Saat itu sempat ada seribuan unit becak BSA di Siantar. Sayangnya, karena bujuk rayu dari kolektor barang antik dari Jawa dan mancanegara, banyak pembecak yang kemudian menjual becaknya. Hal itu terus berlanjut hingga jumlahnya kini hanya tinggal 250-an lagi.
Beruntunglah, di kota ini lahir Kusma Erizal Ginting, yang kebetulan memang maniak sepedamotor antik. Mencegah semakin hilangnya becak kebanggaan warga Siantar itu, Erizal yang kini menjabat sebagai Presiden BSA Owner Motorcylce Siantar (BOMS) ini lalu mendekati para abang becak. Ia membujuk dengan berbagai rayuan, sehingga pemilik becak tak tergiur lagi dengan tawaran dari mana pun. Padahal, ada yang berani membeli sepedamotor tua itu seharga ratusan juta rupiah.

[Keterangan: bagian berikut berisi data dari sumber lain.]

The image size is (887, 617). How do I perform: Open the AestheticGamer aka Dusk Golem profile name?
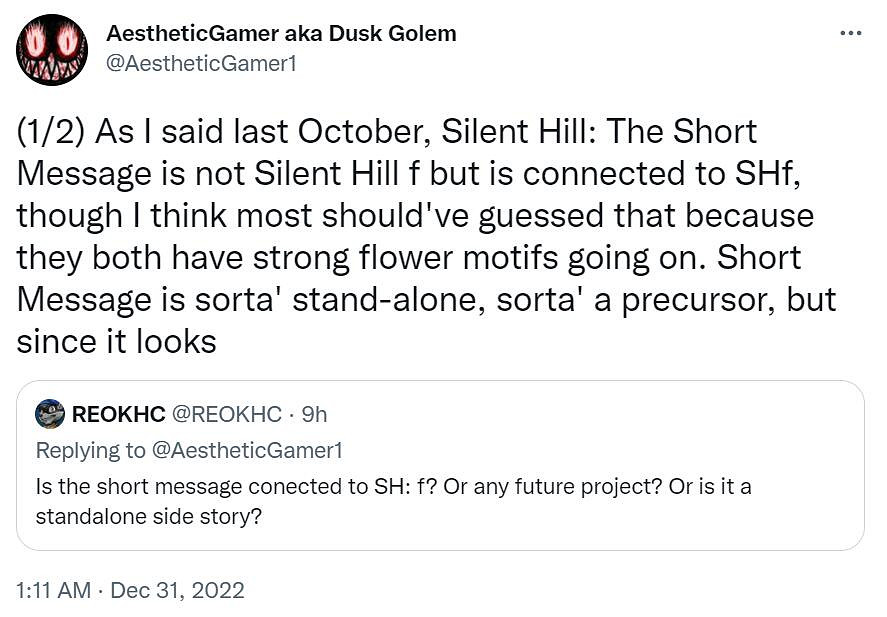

Kini becak-becak Siantar itu tampak lebih tertata rapi. Meskipun sukucadang kendaraannya sudah semakin mahal dan kian sulit dicari.
Sayangnya, kini bermunculan pula becak yang digerakkan dengan sepedamotor baru. Hal ini tentu saja akan merusak citra becak Siantar yang telah mendunia.
Sebenarnya pemerintah Kota Pematangsiantar harus menghentikan praktek seperti ini. Sebab, persaingan akan menyebabkan mereka akan semakin keteteran. Maklum operasional mereka untuk BBM dan sukucadang lebih besar. Karena itu, biarlah hanya becak-becak legendaris ini yang menjelajahi kota Siantar. (irwan e siregar)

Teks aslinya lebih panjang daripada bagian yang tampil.